End-of-year times always have at least a whiff of the apocalyptic about them—and no wonder. The Media feel obliged to compress the year just past into “reviews” and “highlights.” And the impact of these condensed disasters tend to reinforce the feeling that the center doesn’t hold—and never mind that Falcon 9 space rocket that actually returned to land standing up again—or is that a secular symbol of another kind of Return?
To change the image radically (but not really), we’ve observed, after out move to this lovely new house in Wolverine Lake, that this house has a hidden (occult is another descriptor) quality. We loose things and then, often for weeks, can’t find them again. One of those items was a favorite book entitled The Coming Plague, by Laurie Garret, subtitled “Newly Emerging Diseases in a World Out of balance” (1994). It has happened before; it happened again. I gave up searching and bought another copy. Now we have two, one present and new, another still occulted. Which brings us back to the theme—because, talking about that book again, we were again reminded of the Four Horsemen of the Apocalypse, and I had to look up (again!) what those horsemen represent (Revelation 6:1-8).
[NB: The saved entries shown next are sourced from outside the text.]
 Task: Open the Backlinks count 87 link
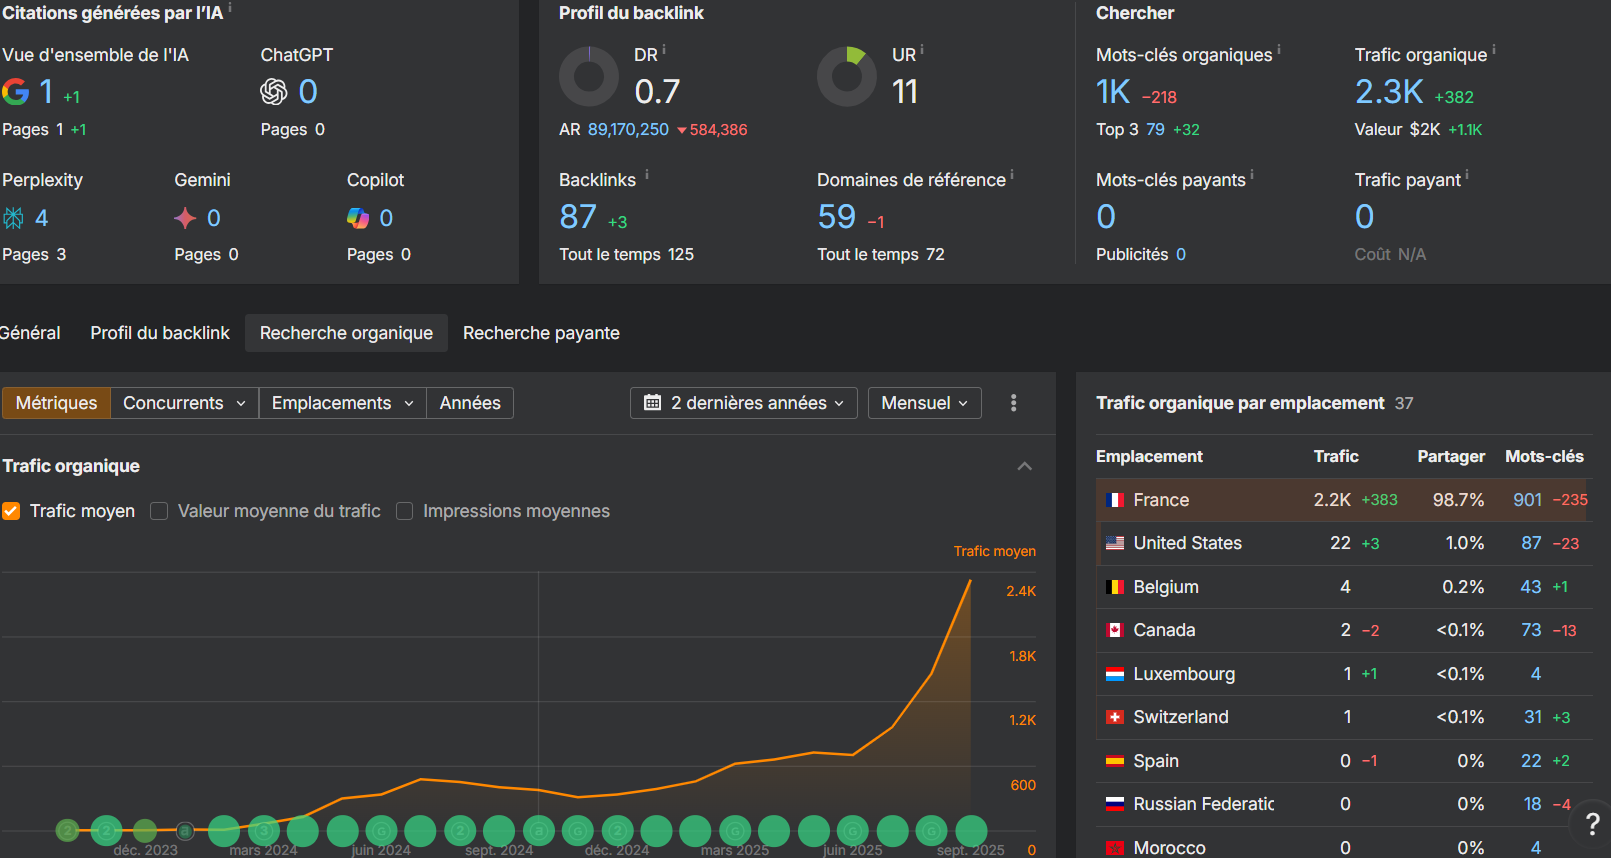[x=578, y=217]
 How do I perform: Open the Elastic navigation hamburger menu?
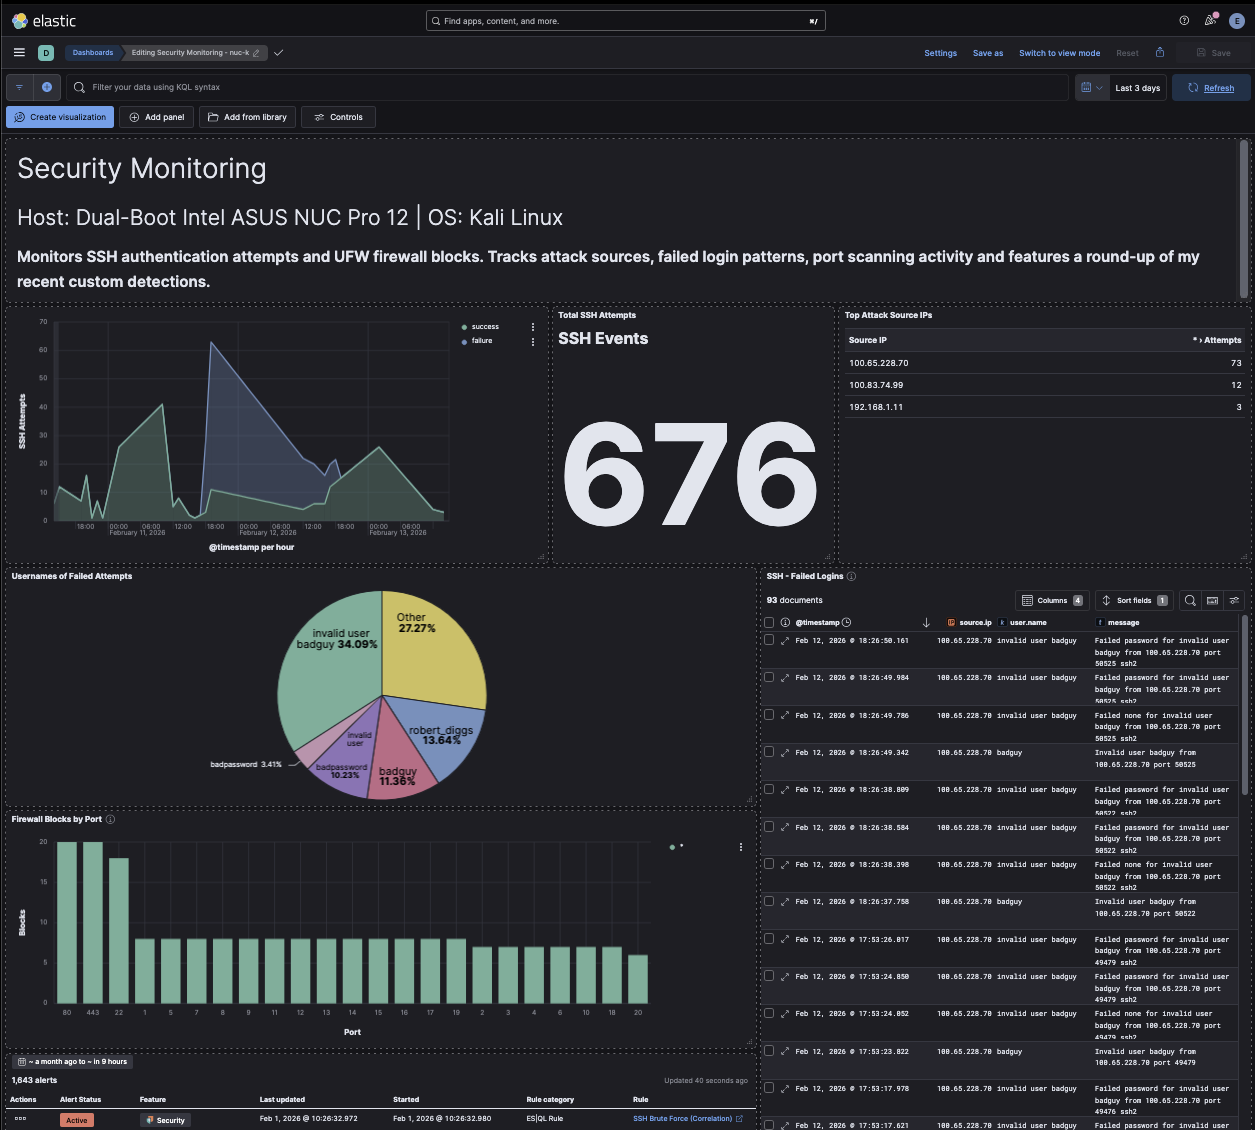[19, 52]
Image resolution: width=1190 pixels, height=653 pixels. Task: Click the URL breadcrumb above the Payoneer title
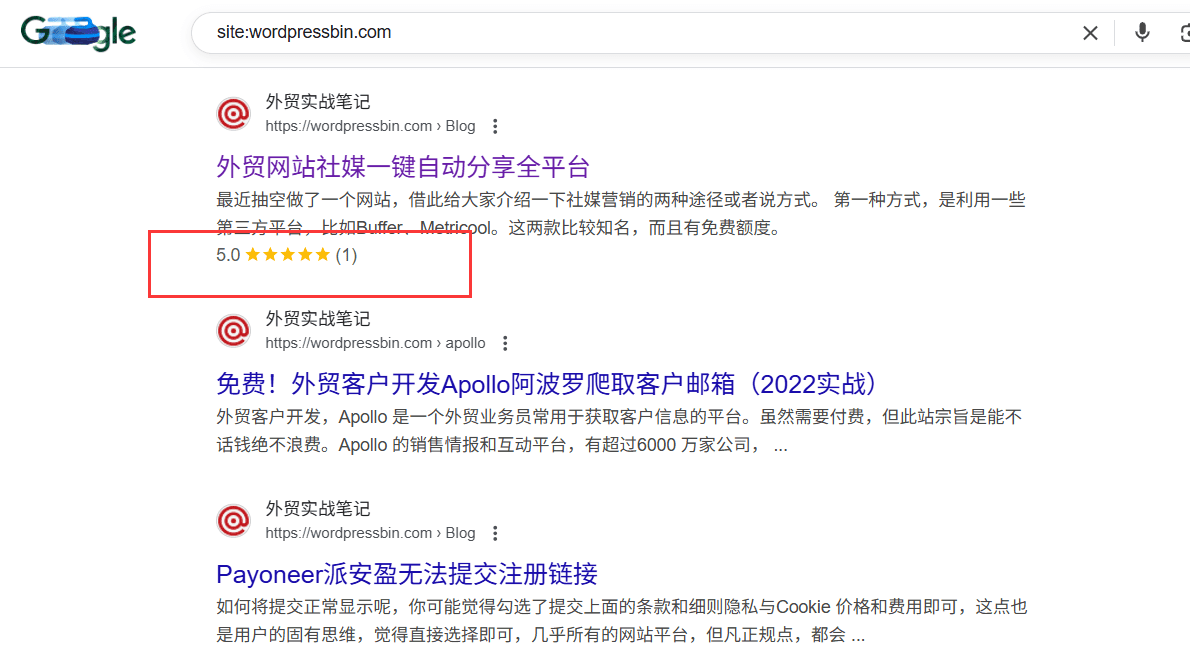pos(370,534)
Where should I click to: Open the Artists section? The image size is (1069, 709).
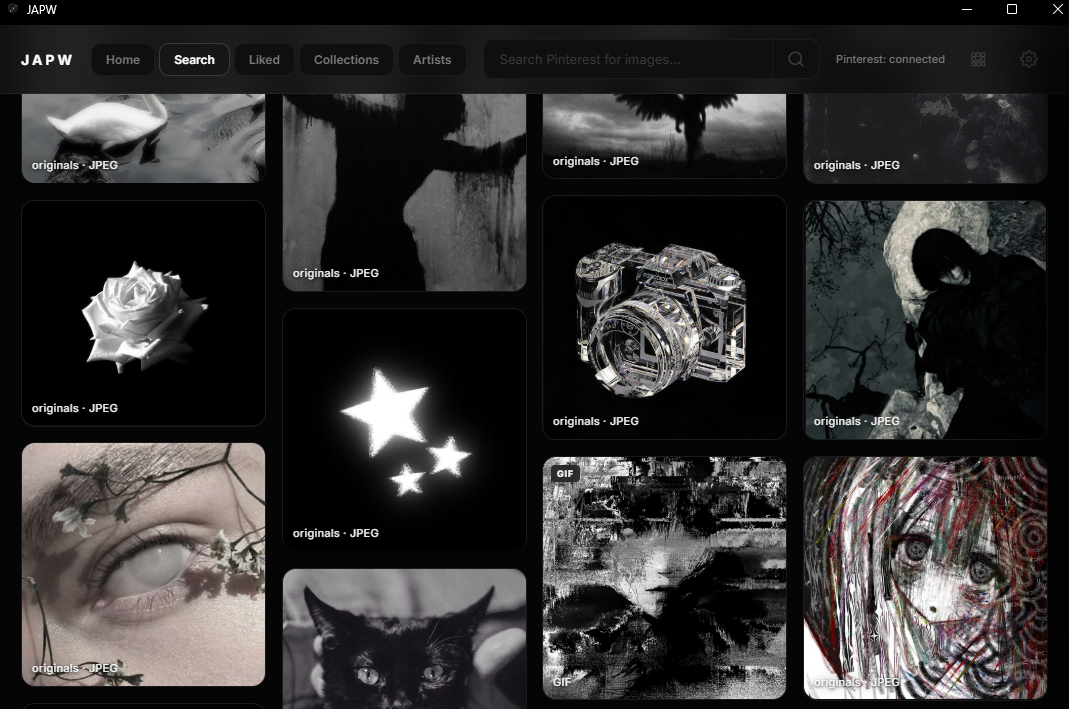pyautogui.click(x=432, y=59)
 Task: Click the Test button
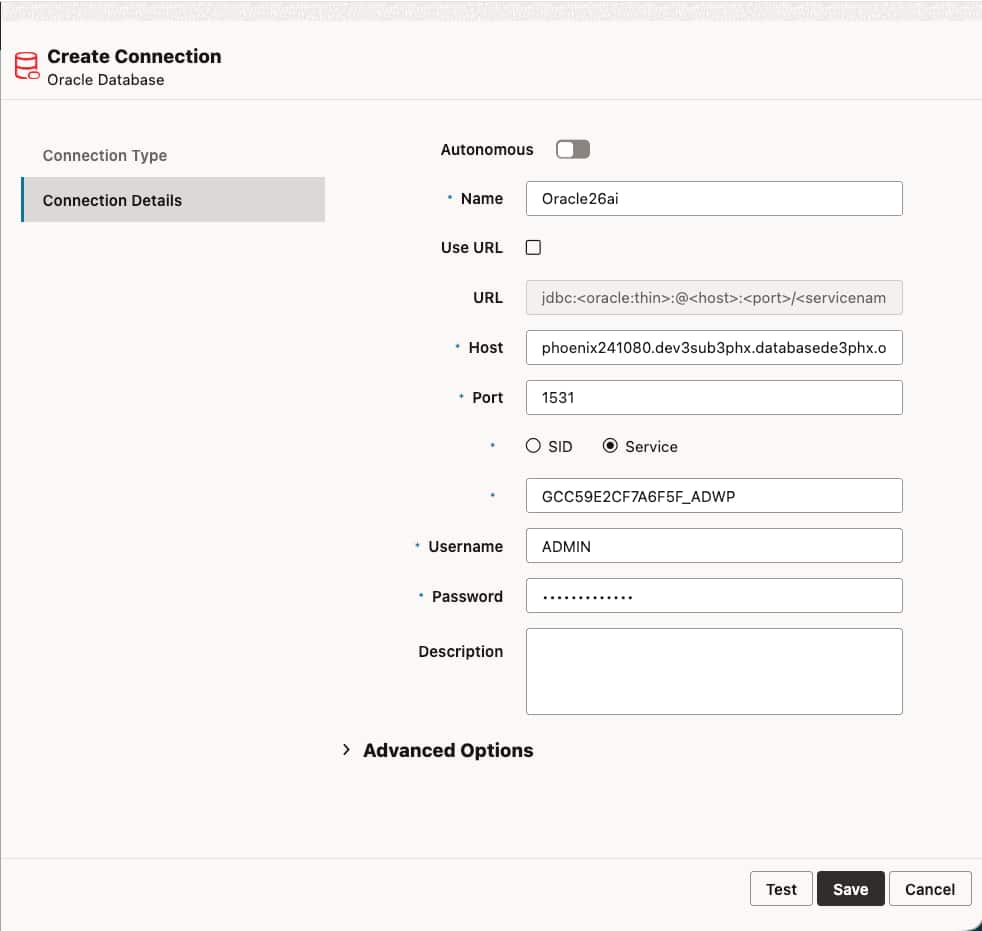tap(781, 888)
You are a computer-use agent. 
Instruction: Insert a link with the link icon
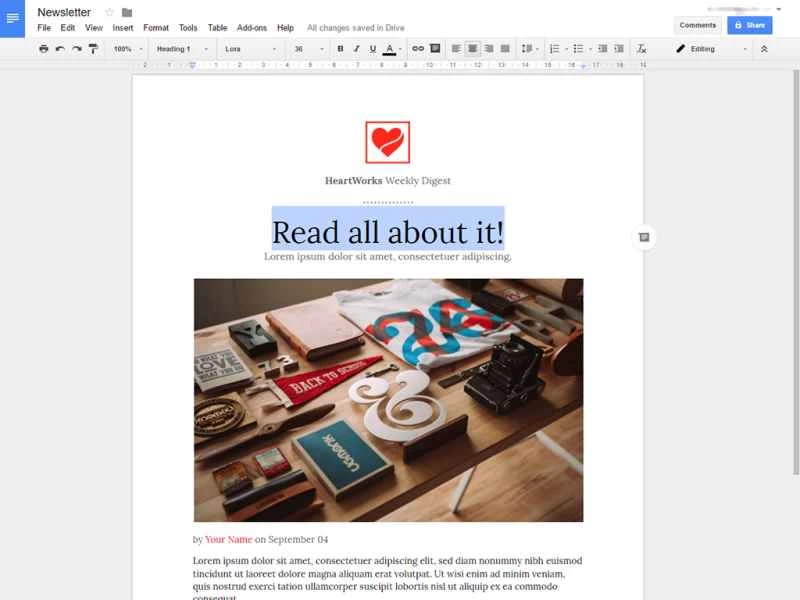point(418,47)
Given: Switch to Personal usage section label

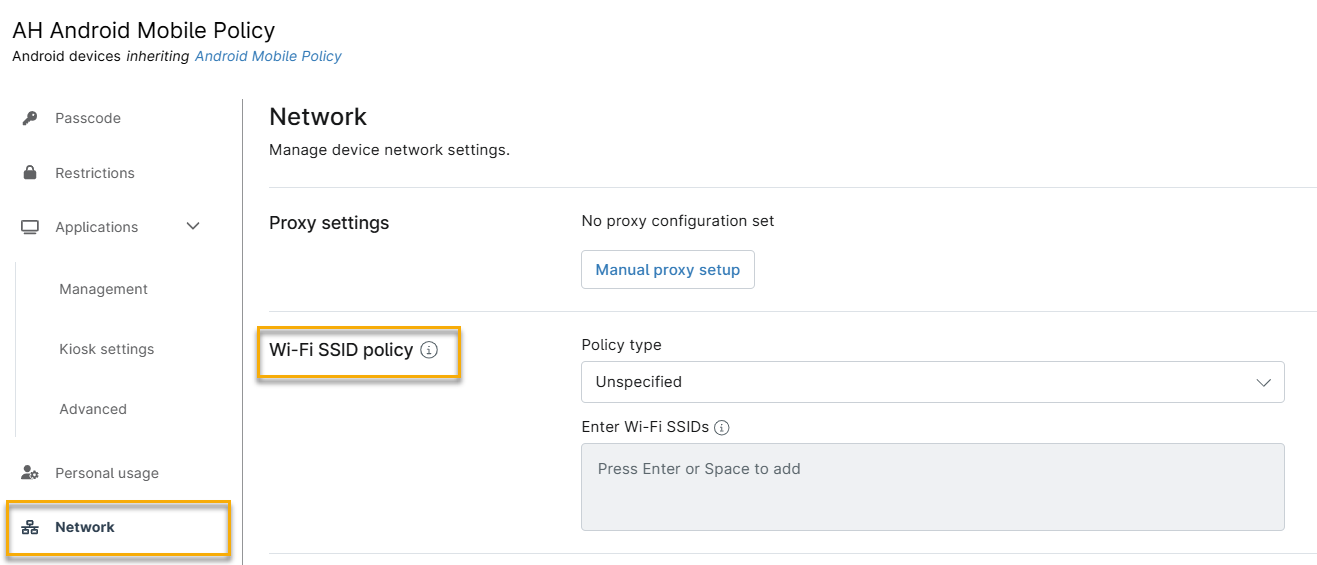Looking at the screenshot, I should click(107, 473).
They represent Conquest, War, Famine, and Death. And again I said to myself: Clean categorization is not one of the virtues St. John the Divine. Conquest typically strongly implies War—unless it was, say, Reagan’s conquest of Grenada in 1983. Therefore Conquest already implies War, so why waste a horse on it? For emphasis? The third horse, Famine, is symbolized by a rider holding scales, and the Revelation text speaks of measures of grain for a penny. Here the confusion is introduced by the interpreters of the revelation, not by its writer. The Third Horse could equally well symbolize Trade, what with pricing and exchange being its subject or, in modern terms, Capitalism. Finally, the last, pale horse is Death—which is equally already present in Conquest, War, and Famine—if the “famine” reading is taken as correct. Messy, messy, messy.
Now Brigitte and I were both at least intuitively sure that Plague was one of the horsemen—and were, again, disappointed—although some digging disclosed that an English clergyman, Edward Bishop Elliott, in 1844, issued Horae Apocalypticae, a commentary, in which he interprets the fourth horseman as the Black Death. There, finally we have the Plague.
But a cleaner updating of St. John the Divine would either forget the first or second horse and thus produce Three Horsemen: War, Capitalism, and Plague. Or keep all four and rename them Colonialism, Capitalism, War, and Plague. And if plague seems unlikely to the reader, we’d suggest a close study of Laurie Garrett’s book.